**Selected text:**
# # # # #
For a more in-depth technical overview of how we approach data integrity and validation, please read on.

Integrity#

Integrity deals with ensuring that an object's contents will not become altered or corrupted within the Elm system. The Elm system uses a number of methods to check for integrity issues:

Erasure Coding (MinIO)#

The MinIO system that manages objects on disk uses Erasure Code algorithms to ensure that parity data is written alongside object data. Currently Elm is configured to evenly split each object into sub-files across four disk partitions. Each object's sub-files contain a mix of object and parity data, allowing for recovery if any one partition's files are lost or corrupted.

HighwayHash Checksums (MinIO)#

MinIO uses the HighwayHash algorithm to calculate hashes for each chunk of object data, storing those hashes as part of the metadata for the object. Every read and write operation in MinIO consults those hashes to protect against corruption.12

Lustre Metadata (Dell PowerVault ME5 ADAPT)#

Elm uses two Lustre Metadata Servers (MDS) and four Lustre Metadata Target (MDT) block devices3 served by a Dell PowerVault ME5 Storage Array. The ME5 offers redundancy using Autonomic Distributed Allocation Protection Technology (ADAPT) erasure encoding, and provides fast filesystem rebuild capabilities and integrated spare drives to handle SSD failures. The ME5 also provides instant snapshotting at the block level, and we will be regularly backing up volume snapshots to the Stanford Research Computing Facility (SRCF) [pending task].

Lustre Data (Linux RAID)#

The disks used by Elm are managed in a Linux software RAID-6 (8+2) configuration4, to protect against the loss of up to two disks per volume. Volumes are checked for consistency on approximately a monthly basis. We expect that any failed disks will be replaced within 2 business days.

Over-The-Wire Checksums (Lustre)#

Elm’s disk tier is served by a Lustre filesystem that provides HSM features to seamlessly copy data between disks and tapes. To ensure that the data has not been corrupted in memory and in transit over Elm’s internal network, Lustre uses the adler32 checksum algorithm.5

LTFS Tape Backups#

Files on disk are backed up to an LTFS tape archive, using four distinct tape sets (one tape set for each MinIO disk partition discussed in #1) for long term storage. During writes of files to the tapes an xxh128 hash is calculated and stored in the Phobos database, and in the extended filesystem attributes of the files in LTFS (on tape). The checksum is used to verify the initial write to tape and when the data is read back from tape. The Phobos database will be regularly backed up to the SRCF [pending task].
# # # # #
**Given records:**
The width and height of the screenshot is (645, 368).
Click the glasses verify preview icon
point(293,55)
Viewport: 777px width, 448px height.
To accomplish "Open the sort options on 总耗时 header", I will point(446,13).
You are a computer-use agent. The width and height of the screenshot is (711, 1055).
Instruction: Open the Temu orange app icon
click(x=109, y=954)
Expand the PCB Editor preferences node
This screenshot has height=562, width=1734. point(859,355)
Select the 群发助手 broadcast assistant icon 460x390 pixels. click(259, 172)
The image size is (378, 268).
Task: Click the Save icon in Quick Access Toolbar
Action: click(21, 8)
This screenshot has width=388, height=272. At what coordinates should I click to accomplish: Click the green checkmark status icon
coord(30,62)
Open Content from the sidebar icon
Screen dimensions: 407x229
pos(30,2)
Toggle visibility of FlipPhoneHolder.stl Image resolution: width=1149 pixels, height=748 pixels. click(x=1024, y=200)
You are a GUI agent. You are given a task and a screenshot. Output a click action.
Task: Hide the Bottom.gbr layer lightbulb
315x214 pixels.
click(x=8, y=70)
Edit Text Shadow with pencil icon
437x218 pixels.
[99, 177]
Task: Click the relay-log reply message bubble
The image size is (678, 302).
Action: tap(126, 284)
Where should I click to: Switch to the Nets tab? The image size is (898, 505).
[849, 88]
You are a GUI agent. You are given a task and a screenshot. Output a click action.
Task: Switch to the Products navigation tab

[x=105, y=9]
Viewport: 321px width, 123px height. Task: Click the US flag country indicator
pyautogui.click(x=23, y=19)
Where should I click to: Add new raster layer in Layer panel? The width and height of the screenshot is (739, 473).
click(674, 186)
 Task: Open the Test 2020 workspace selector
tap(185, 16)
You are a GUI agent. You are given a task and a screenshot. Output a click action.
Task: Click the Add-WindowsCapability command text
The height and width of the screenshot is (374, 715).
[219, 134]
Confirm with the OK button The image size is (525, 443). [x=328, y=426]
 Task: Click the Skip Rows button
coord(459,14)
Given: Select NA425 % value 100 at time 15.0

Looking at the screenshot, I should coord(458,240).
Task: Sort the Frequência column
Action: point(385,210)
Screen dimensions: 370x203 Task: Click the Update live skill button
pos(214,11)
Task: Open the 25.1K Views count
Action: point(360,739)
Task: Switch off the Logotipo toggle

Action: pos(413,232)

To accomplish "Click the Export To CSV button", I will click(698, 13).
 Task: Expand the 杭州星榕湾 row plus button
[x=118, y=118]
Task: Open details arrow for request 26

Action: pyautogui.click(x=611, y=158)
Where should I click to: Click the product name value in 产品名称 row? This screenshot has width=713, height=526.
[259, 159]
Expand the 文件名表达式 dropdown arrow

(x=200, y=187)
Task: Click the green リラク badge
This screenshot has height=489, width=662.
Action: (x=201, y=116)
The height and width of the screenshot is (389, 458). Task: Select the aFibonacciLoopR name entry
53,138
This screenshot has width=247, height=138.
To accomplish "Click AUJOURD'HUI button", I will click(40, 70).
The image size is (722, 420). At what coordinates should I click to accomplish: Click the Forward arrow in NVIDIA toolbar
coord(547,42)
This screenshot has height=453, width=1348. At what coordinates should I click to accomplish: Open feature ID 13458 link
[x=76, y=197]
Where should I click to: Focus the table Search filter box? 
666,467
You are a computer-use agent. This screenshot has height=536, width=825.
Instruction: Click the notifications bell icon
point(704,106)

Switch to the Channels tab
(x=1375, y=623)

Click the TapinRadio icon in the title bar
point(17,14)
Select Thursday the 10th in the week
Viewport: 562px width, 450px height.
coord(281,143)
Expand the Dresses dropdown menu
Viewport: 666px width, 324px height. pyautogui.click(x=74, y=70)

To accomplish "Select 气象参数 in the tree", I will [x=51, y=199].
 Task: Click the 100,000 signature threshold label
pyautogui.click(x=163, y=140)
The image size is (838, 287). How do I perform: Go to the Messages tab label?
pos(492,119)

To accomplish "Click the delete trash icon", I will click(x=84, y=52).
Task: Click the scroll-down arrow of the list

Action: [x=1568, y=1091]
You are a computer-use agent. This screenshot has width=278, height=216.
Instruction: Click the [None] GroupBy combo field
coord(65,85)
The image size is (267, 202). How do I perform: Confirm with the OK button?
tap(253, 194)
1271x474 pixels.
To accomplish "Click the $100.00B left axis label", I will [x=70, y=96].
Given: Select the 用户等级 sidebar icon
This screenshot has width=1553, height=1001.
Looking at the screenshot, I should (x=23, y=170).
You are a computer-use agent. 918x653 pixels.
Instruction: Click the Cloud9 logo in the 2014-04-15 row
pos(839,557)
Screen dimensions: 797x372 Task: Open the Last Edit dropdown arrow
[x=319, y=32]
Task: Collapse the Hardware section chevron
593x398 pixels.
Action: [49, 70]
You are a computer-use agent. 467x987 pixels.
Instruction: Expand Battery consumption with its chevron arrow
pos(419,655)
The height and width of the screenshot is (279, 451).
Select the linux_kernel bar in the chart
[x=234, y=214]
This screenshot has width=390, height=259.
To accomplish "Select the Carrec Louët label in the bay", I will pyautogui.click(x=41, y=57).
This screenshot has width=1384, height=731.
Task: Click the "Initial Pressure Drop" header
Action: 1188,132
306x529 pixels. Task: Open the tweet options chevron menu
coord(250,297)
# # # # #
**Exercise A:** In the integrity overview, how many disks per volume does the Linux software RAID-6 configuration protect against losing?
**Exercise B:** Retype the portion of the integrity overview starting with "Elm uses two" and going on through "2 business days.".

**Full answer A:** Up to two disks per volume.

**Full answer B:**
Elm uses two Lustre Metadata Servers (MDS) and four Lustre Metadata Target (MDT) block devices3 served by a Dell PowerVault ME5 Storage Array. The ME5 offers redundancy using Autonomic Distributed Allocation Protection Technology (ADAPT) erasure encoding, and provides fast filesystem rebuild capabilities and integrated spare drives to handle SSD failures. The ME5 also provides instant snapshotting at the block level, and we will be regularly backing up volume snapshots to the Stanford Research Computing Facility (SRCF) [pending task].

Lustre Data (Linux RAID)#

The disks used by Elm are managed in a Linux software RAID-6 (8+2) configuration4, to protect against the loss of up to two disks per volume. Volumes are checked for consistency on approximately a monthly basis. We expect that any failed disks will be replaced within 2 business days.